Because opting out has become so normalized, some players can opt out of the Cotton Bowl and not have it impact them negatively. Others on the fence can use it as a showcase for the NFL.

Or even the transfer portal.

But no matter who remains, the goal is going to be the same for everyone — win the game.

“I think guys know that they want to have something to show for the season, Day said. “But also to have an opportunity to continue to put your good games out there.”

The Cotton Bowl is going to be an opportunity for younger players to not only impact the 2023 season, but show that they can be counted on in 2024.

That will be certainly be the case for redshirt freshman quarterback Devin Brown and true freshman quarterback Lincoln Kienholz. Kienholz may get more reps in these bowl practices than he got all year long once the season started.

And Kienholz won’t be alone. Bowl practices have always been a place for young players to grow. The veterans get a break and a chance to heal, and the young players get reps in practice — and do so as more experienced players than they were in fall camp.

Even though bowl games may not carry the same kind of weight they used to, coaches and players still get plenty out of them. Which is why the focus can be on this year and next year for the Buckeyes this month.

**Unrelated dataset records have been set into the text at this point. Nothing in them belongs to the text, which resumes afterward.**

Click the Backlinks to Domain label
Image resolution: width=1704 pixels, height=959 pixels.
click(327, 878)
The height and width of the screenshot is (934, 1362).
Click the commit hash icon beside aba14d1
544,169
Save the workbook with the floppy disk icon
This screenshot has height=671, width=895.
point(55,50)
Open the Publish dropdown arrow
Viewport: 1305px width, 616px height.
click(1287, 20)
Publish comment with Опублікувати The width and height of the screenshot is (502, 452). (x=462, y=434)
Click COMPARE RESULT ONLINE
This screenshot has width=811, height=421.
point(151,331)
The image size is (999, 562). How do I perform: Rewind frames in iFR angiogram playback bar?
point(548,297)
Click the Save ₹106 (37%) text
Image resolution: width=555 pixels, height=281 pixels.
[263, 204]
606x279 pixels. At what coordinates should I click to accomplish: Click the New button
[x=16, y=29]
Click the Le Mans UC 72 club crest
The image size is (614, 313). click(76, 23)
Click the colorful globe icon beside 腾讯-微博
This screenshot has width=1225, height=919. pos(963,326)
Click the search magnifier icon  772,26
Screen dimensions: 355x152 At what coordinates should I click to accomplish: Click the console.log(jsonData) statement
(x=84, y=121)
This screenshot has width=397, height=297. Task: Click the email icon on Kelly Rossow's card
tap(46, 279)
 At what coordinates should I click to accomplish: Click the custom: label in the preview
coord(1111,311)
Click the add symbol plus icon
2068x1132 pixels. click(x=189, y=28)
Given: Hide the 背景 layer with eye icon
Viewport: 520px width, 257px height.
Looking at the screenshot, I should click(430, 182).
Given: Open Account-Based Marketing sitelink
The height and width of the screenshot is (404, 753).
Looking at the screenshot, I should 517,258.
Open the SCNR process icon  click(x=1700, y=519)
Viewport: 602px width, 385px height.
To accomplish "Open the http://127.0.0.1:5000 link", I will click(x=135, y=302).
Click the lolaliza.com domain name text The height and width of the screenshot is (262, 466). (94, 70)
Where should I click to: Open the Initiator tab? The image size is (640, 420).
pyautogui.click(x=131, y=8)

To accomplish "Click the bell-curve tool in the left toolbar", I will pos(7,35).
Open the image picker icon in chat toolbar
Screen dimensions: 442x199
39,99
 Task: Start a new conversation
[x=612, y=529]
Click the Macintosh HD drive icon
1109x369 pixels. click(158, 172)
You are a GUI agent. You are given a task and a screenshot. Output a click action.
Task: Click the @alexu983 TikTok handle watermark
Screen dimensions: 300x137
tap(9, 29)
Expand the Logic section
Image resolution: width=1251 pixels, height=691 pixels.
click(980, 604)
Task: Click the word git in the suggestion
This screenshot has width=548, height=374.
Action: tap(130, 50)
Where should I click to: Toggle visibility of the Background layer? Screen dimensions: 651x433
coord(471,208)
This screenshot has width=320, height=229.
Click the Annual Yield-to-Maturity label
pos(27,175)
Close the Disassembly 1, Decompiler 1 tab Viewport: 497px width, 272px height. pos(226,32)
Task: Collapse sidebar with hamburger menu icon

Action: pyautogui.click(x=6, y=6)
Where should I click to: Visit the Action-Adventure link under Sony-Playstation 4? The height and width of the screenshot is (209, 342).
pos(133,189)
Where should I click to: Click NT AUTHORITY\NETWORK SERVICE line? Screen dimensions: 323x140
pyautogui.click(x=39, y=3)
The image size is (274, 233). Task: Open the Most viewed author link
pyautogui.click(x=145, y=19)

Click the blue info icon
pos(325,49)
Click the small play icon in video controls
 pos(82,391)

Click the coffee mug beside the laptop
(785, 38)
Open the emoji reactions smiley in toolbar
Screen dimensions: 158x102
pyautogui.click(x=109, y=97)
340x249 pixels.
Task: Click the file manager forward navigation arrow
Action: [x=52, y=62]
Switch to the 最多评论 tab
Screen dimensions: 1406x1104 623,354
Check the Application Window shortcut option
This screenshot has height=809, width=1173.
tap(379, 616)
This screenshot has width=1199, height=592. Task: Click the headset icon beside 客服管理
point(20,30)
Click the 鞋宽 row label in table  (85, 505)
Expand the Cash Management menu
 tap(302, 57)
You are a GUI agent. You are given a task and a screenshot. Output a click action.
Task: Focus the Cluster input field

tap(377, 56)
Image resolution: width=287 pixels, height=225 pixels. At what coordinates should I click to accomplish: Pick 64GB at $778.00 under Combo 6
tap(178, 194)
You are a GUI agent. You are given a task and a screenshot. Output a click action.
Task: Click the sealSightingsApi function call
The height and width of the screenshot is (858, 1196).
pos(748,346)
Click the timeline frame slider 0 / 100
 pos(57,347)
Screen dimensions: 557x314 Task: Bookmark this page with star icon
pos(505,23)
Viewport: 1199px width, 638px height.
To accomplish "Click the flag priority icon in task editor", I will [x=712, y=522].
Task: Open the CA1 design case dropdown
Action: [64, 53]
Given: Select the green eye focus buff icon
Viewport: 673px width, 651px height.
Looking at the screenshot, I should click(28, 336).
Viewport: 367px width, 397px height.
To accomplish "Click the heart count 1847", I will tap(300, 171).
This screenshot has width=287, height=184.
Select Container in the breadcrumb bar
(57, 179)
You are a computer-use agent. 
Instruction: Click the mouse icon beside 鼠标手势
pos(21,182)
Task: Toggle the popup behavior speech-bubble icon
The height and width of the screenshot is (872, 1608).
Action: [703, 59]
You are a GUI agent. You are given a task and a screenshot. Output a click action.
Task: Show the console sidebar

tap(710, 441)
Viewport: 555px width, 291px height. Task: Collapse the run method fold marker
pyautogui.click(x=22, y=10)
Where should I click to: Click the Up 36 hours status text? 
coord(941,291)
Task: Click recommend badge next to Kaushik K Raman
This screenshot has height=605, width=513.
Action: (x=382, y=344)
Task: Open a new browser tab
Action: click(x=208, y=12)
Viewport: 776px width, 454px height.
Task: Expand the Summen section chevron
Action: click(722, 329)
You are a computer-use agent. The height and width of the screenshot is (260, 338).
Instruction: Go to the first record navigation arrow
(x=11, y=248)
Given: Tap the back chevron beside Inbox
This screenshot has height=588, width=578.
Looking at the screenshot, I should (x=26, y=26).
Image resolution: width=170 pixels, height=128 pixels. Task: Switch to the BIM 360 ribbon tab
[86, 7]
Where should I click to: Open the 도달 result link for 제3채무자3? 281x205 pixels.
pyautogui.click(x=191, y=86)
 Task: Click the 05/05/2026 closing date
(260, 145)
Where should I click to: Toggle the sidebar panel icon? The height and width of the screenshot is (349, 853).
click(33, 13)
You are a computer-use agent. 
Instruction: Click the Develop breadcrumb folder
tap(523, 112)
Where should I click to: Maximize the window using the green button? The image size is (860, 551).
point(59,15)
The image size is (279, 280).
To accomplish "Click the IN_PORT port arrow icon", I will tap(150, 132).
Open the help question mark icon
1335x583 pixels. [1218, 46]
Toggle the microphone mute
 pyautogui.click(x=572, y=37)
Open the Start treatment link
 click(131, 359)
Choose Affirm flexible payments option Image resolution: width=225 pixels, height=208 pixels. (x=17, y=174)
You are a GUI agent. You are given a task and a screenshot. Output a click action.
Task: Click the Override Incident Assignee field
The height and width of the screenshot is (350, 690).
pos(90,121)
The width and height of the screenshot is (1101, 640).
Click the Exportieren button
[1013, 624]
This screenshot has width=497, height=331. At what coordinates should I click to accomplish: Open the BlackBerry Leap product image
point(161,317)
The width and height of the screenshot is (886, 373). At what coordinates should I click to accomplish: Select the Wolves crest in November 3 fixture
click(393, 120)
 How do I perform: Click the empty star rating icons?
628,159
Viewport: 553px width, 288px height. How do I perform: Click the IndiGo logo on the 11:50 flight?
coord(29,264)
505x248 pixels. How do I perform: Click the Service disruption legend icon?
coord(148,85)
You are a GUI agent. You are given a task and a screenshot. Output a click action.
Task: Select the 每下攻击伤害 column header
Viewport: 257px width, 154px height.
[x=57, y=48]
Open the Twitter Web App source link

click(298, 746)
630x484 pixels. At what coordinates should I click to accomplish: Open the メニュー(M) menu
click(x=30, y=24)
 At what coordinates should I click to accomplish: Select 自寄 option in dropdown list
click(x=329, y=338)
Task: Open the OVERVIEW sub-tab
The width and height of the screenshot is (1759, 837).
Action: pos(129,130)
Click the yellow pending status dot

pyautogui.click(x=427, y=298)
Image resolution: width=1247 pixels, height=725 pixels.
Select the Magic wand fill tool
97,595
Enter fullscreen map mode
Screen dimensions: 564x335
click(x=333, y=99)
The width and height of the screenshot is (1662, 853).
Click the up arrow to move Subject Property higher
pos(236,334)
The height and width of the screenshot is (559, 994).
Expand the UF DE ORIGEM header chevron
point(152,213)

“We had the situation a couple of years ago in the Rose Bowl and it did build some momentum into the next year,” Day said. “We always want to be playing for a championship this time of year, but we’re going to finish things and do things the right way. And like you said, bowl practice is an opportunity for some of the younger guys to get out there, almost like a spring practice to continue to develop some of those guys, but we’ll finish this thing the right way.”